Некоторые обитатели острова в противоположность тем, кто бежит от зимы на юг, меняют удушливую летнюю жару на более прохладный климат, зарабатывая к тому же на том, что сдают свое жилье отдыхающим. С мая по сентябрь жильцы постоянно меняются, приезжая кто на неделю, кто на месяц и даже более. Эмберли, например, уезжают на лето куда-то на север, сдавая свой элегантный двухэтажный дом минимум помесячно. Он раза в три больше моего и обходится желающим в две тысячи в неделю. В основном это люди приличные, поскольку арендная плата слишком -высока для студентов на каникулах и всяких умников, жарящих мясо на гриле в гостиной, потому что здесь лучше всего работает кондиционер.
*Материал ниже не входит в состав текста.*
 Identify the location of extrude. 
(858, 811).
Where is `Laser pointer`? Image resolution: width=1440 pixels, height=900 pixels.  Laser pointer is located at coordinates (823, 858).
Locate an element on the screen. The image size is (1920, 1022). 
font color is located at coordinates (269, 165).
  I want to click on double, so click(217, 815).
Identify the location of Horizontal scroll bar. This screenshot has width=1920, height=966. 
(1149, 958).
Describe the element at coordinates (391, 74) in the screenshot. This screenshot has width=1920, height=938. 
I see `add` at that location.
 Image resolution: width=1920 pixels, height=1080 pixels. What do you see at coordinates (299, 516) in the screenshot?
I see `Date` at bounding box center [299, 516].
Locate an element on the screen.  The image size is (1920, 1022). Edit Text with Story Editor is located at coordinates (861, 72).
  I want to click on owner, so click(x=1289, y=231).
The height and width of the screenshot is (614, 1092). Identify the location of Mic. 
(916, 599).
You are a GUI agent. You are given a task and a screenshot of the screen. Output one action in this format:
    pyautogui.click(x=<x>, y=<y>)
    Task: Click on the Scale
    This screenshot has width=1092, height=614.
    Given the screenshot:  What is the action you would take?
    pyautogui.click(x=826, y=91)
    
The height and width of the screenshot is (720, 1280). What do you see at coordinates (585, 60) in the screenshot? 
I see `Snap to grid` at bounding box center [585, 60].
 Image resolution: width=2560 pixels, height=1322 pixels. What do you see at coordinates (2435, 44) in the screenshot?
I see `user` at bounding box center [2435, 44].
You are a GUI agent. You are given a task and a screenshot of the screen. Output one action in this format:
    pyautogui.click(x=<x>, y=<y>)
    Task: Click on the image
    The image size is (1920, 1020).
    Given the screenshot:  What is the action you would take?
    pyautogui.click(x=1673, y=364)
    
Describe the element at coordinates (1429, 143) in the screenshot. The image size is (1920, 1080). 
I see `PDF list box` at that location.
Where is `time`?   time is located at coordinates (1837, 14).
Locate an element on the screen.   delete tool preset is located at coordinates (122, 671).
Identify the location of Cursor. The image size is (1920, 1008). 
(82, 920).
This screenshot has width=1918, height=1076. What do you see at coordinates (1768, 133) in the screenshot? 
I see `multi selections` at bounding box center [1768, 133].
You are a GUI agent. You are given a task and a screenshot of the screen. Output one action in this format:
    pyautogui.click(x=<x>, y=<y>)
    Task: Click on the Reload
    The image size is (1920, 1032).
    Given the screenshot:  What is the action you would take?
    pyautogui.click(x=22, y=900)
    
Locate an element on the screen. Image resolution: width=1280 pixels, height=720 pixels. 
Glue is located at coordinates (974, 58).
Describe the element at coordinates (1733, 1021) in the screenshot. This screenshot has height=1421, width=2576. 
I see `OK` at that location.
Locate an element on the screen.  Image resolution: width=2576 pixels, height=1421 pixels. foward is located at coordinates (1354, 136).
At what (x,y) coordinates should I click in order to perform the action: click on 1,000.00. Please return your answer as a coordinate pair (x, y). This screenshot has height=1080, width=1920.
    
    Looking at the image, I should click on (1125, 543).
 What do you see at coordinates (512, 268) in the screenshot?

Выбираясь из машины, я услышал за спиной:

– Эй, козел, надо смотреть, куда едешь.

Обернувшись, я увидел женщину лет тридцати пяти – привлекательную и очень ухоженную: модно покрашенные прядями волосы, спадающие на плечи, гладкая, смазанная кремом кожа, оливковый загар такой ровный, будто нанесенный из краскопульта. Желтое платье без рукавов явно не из магазина, а сшитое специально, чтобы подчеркнуть огромную грудь, судя по всему – высококачественный силикон. Единственными видимыми недостатками были кривоватые ноги и перекошенные от злости плотно сжатые губы. Ее слегка покачивало, словно она только что чем-то укололась.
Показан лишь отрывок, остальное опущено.